If you don’t know the cost of diapers in Aruba, you’re going to learn that a huge chunk of your money is going to be reserved for this. But there are other options. In older days, people used cloth diapers, which consisted of a piece of cloth and a safety pin that at some point ended up coming undone and stabbing the baby. Thankfully, technology has advanced greatly in this area. You can now buy cloth diapers that look more or less like a normal diaper, and use either snaps or velcro to hold it in place. Another great perk of these? A lot of times they grow WITH the baby, so you may only need to buy one type for the entire time your baby is in diapers. Although the initial investment can be a little high (between 60fl-400fl depending on if you’re getting new and used and how many), you’ll very quickly see the savings in this. Places to find them? Plastic Beach Party, Zero Waste Aruba, and Baby Palace.
This is another place where getting hand-me-downs and buying second hand helps a lot. Kids don’t need toys with lots of lights and sound to have fun. They absolutely love using their imagination with anything that’s around them. Don’t believe me? Try it. Give them a box and something crinkly and they absolutely love it. And you don’t even need the specialized crinkly blankets that you can buy online and in stores. I used old chip bags for my son. Just wash it out and cut it into a more manageable size. He loved those pieces from around 3 months until 9 months. Boxes are good at ANY age. When they’re learning to sit up, put them in a box. When they’re learning to crawl, walk and explore, set a box on the side for them to crawl into. When they get bigger, get a bigger box (think washer or appliance sizes and get ones from stores that throw them out) for them to make a house out of. I did this for some little girls that I watched, and gave them highlighters, markers and old bits of cloth to decorate with. The fun lasted 3 years. Use old formula can, coffee cans or anything metal (not sharp) and some wooden spoons and they can learn about sound and bang on drums. There’s a host of DIY toys out there for kids, and a lot of it can be done using recycled materials. Kids don’t even need you to figure something out, they’re little exploring geniuses on their own.

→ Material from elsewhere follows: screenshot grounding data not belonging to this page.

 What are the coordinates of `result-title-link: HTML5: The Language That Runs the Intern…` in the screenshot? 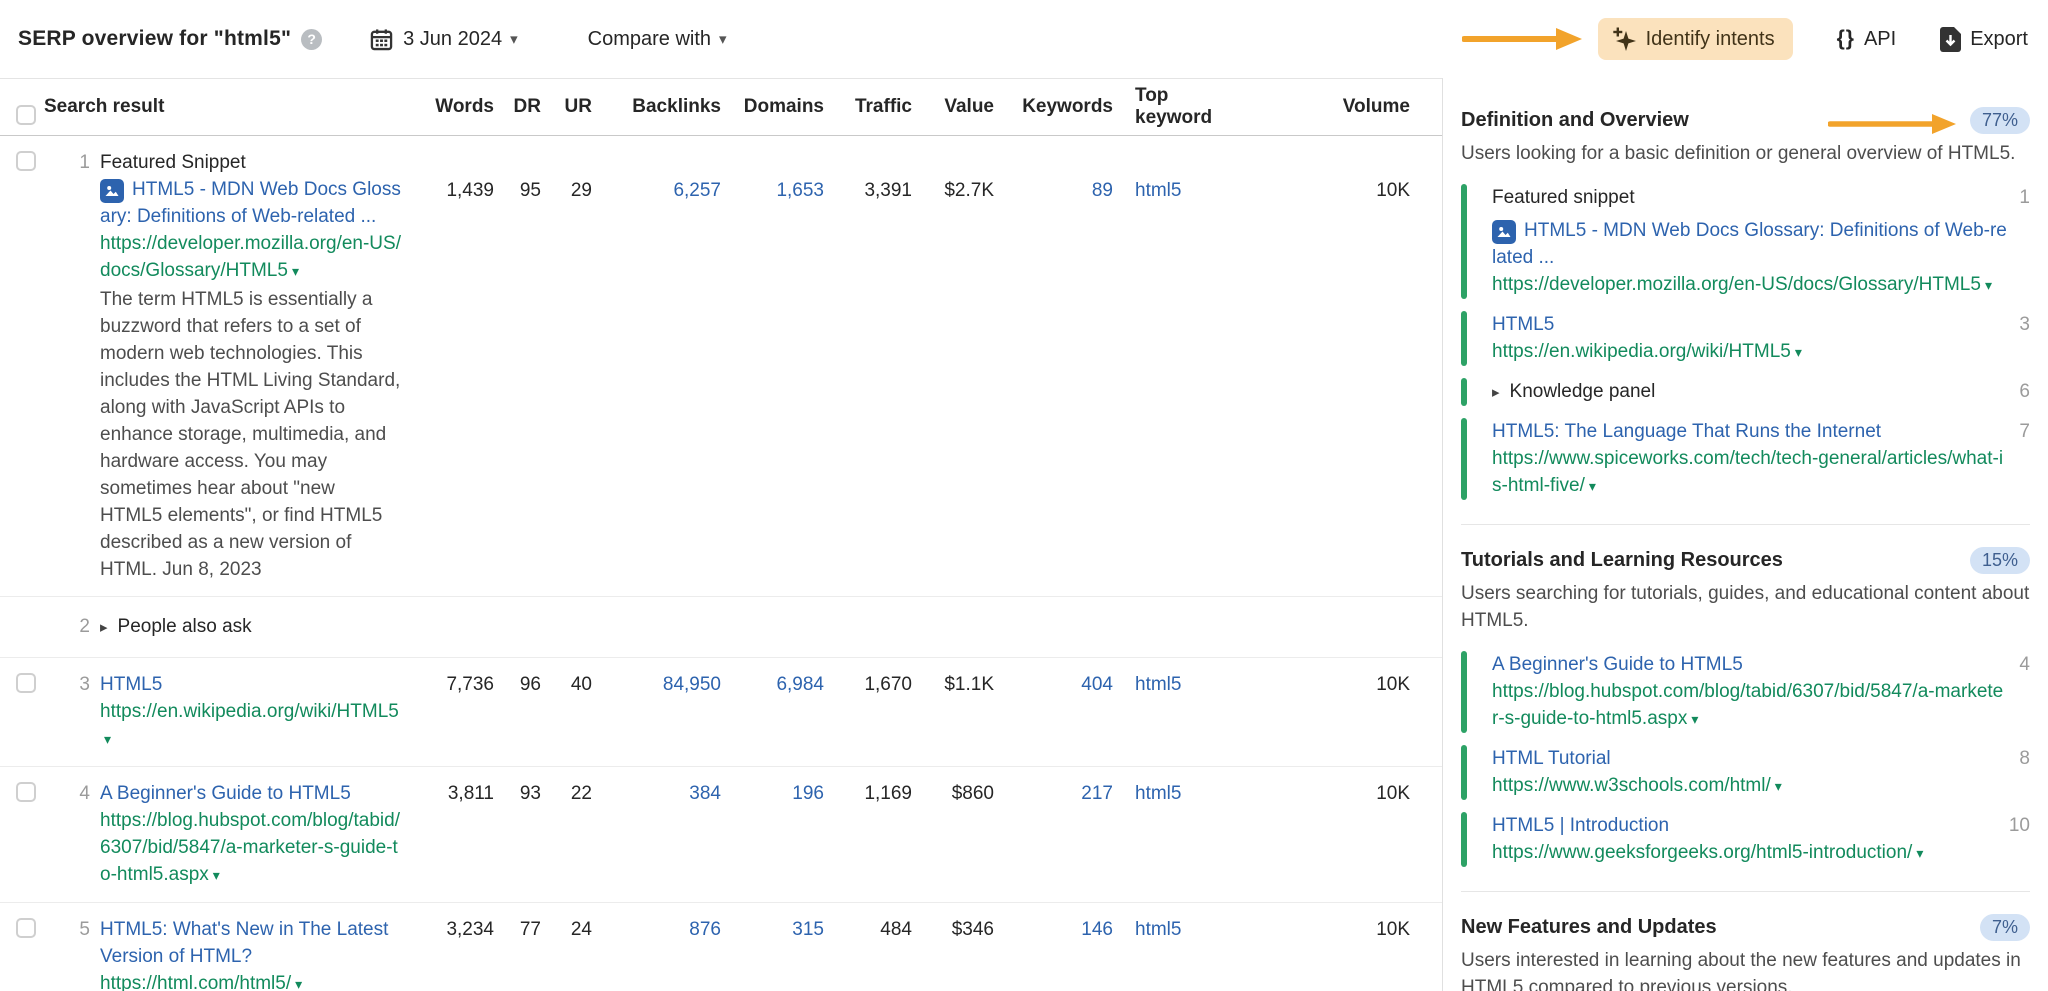 It's located at (1687, 432).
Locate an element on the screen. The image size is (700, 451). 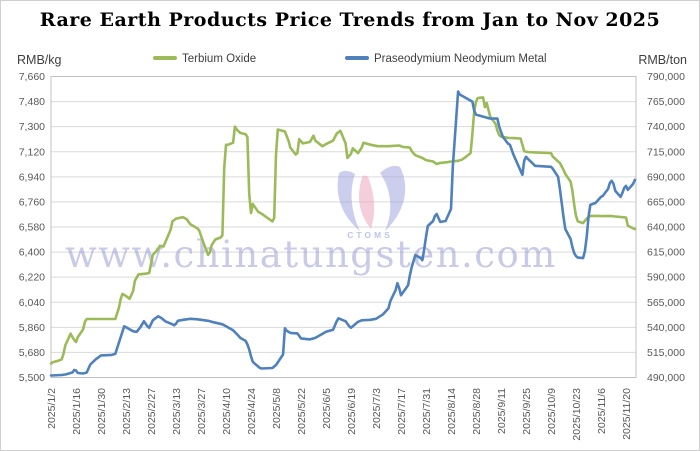
svg-text: 2025/10/9 is located at coordinates (552, 412).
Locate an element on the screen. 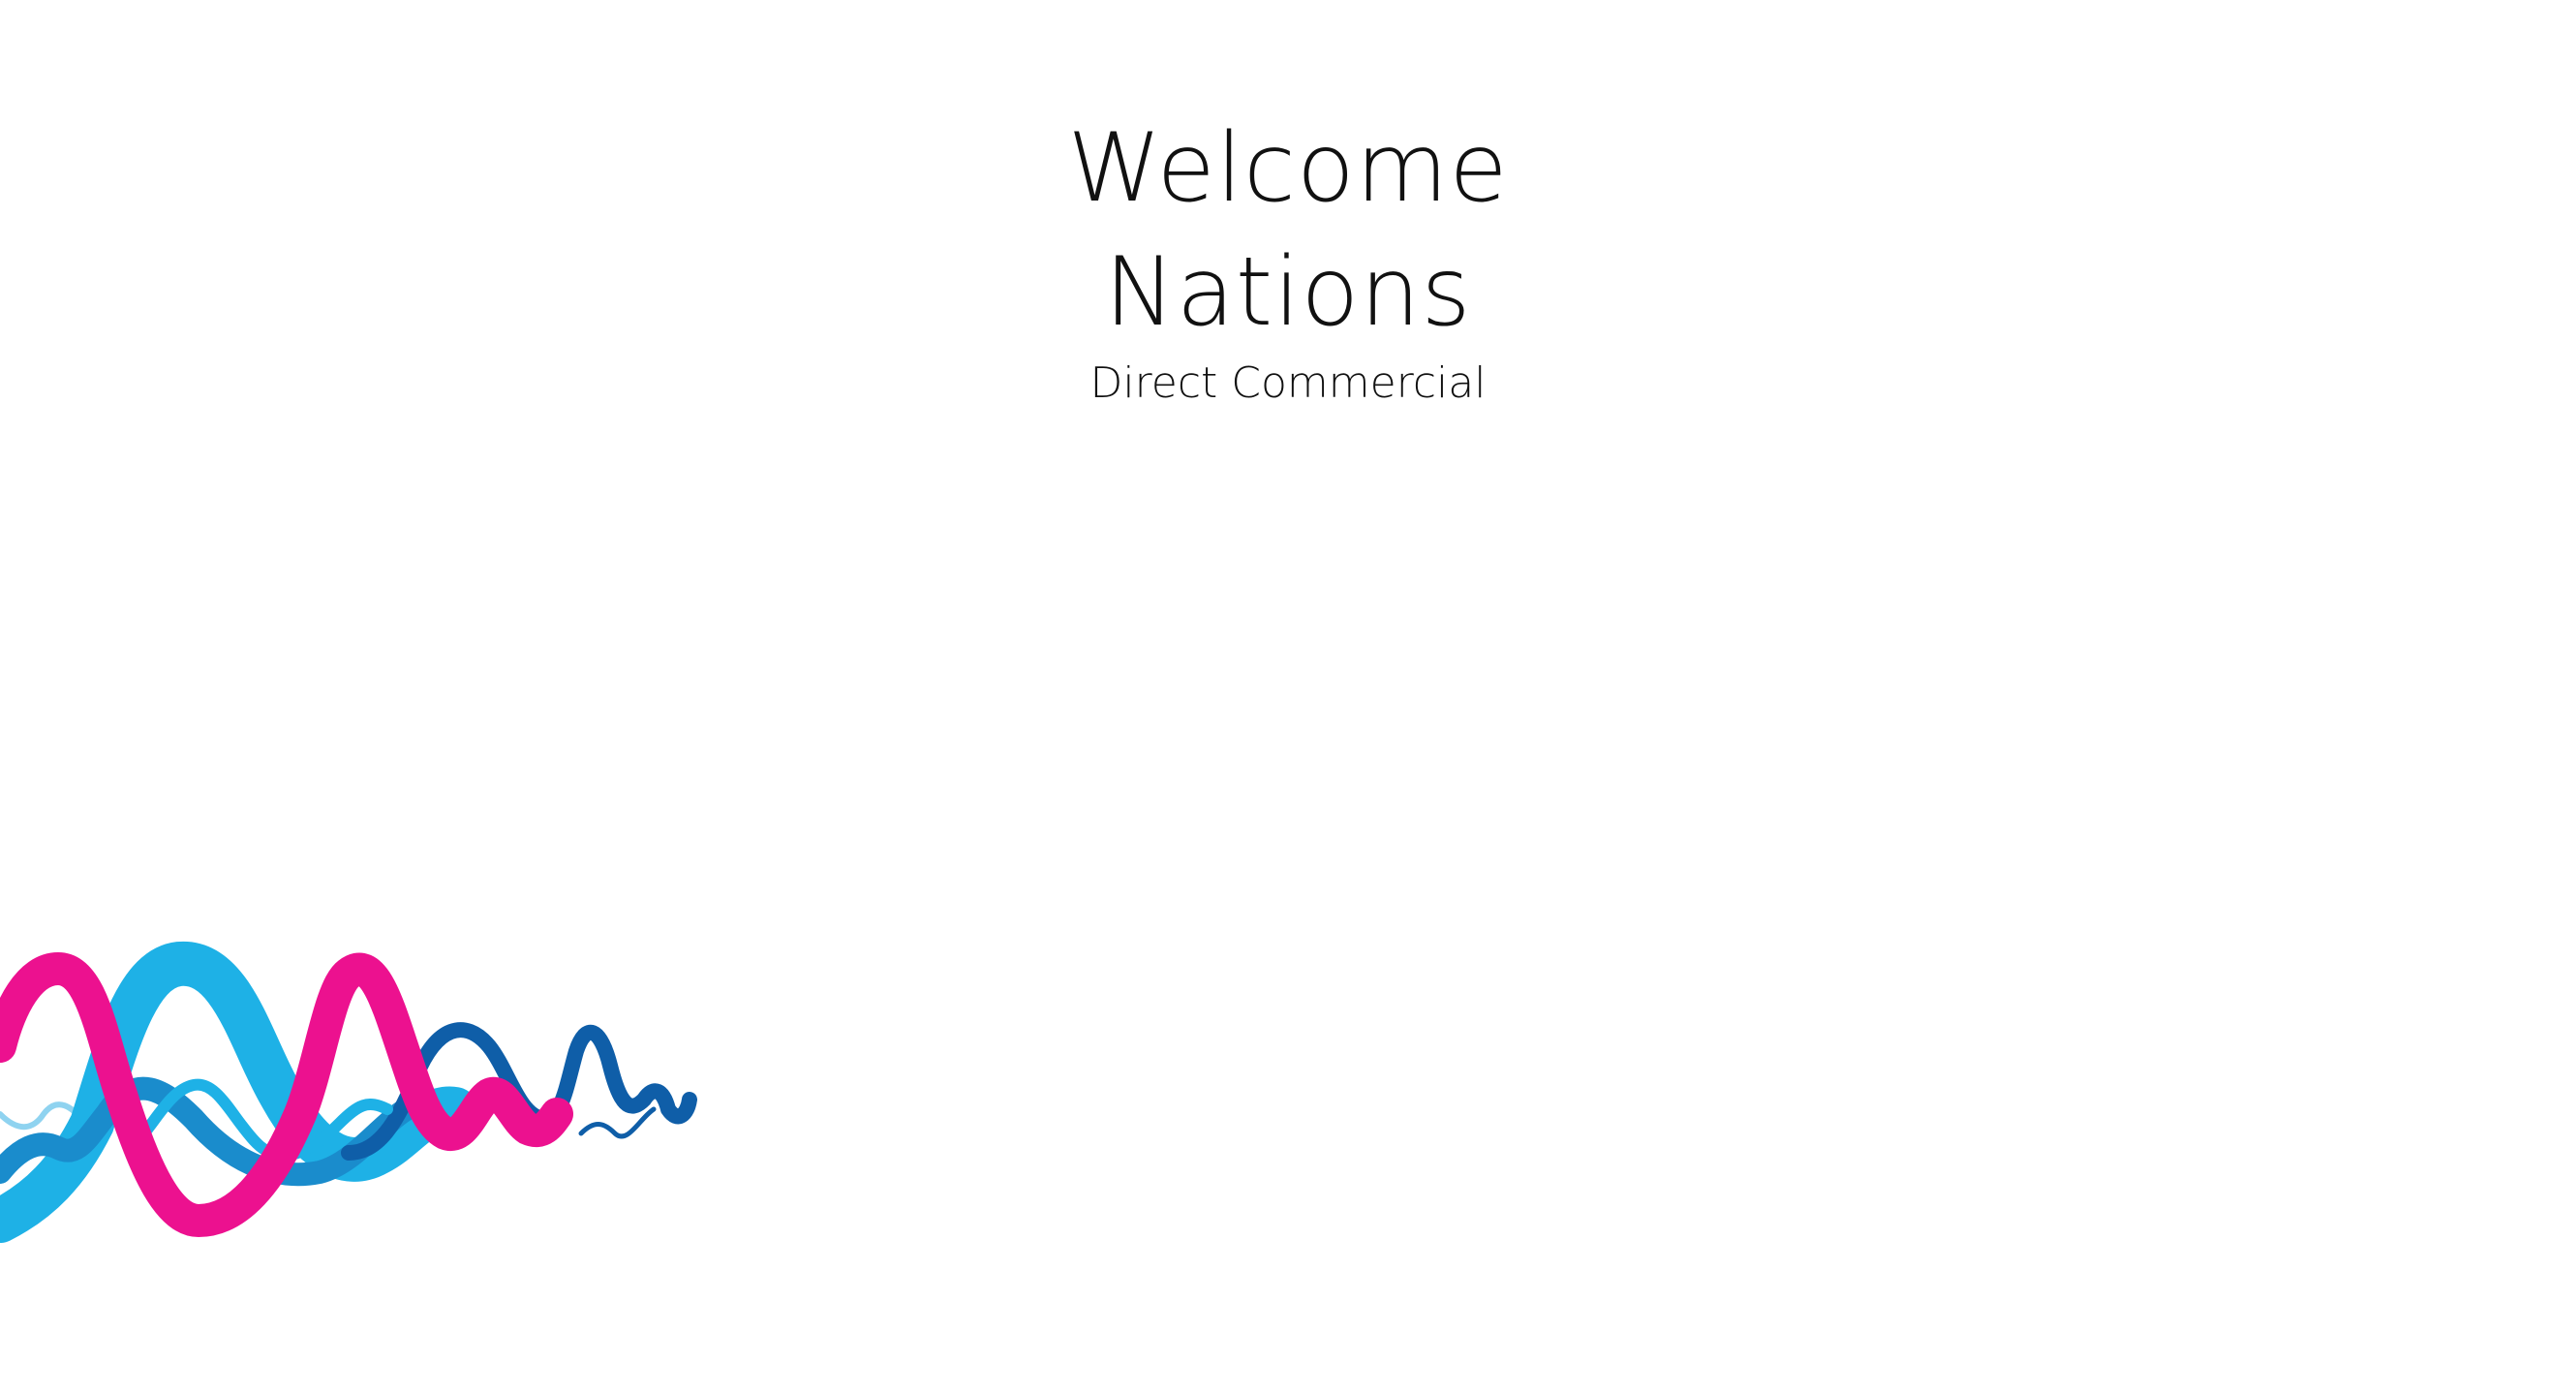 Image resolution: width=2576 pixels, height=1395 pixels. wave-dark-blue-tail is located at coordinates (618, 1122).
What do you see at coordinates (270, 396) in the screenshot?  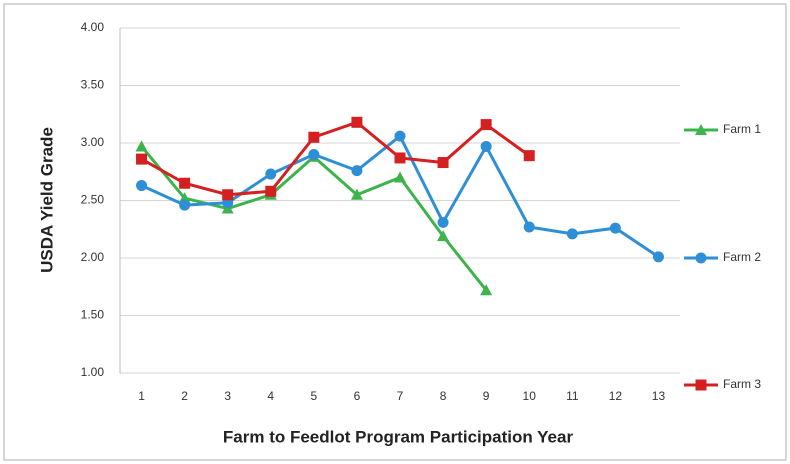 I see `x-tick-label: 4` at bounding box center [270, 396].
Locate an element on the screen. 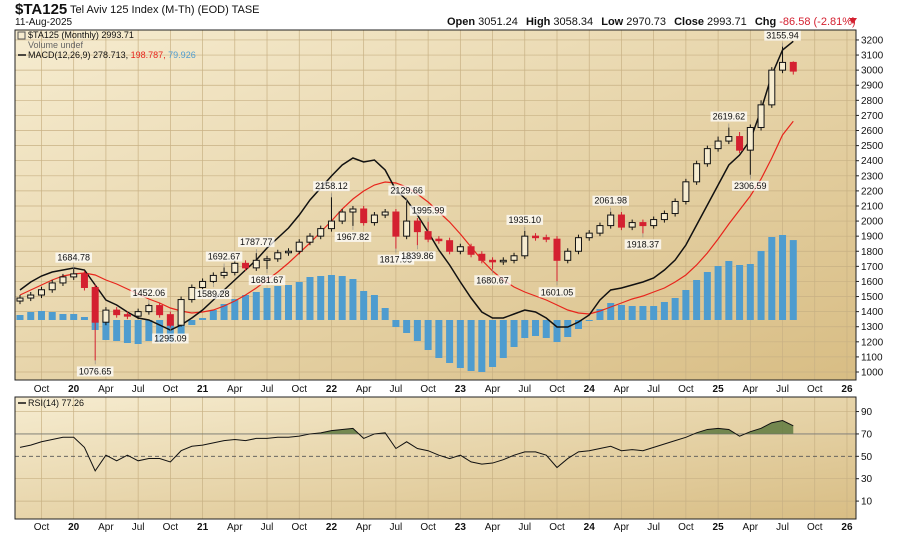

Neighborhood park vs Theme Park
Kids (especially when they’re under 5) don’t always need to go to Disneyland. They’re so happy just to get time with you, so don’t feel like you need to work and save really hard to take a 1 week vacation in another country to go to a theme park. There are a lot of playgrounds and beautiful things all around Aruba and if you’re there, it’s just as amazing to them as any other place. Some ideas can be Neptali Henriquez Park, Parke Curazon, Eagle Beach Playground, Dyon Center and Baby Beach.
Thanks for providing so many references on Aruba. With so much misinformation and past habits it’s good to know where to find help when trying to raise a child in a cultural positive place.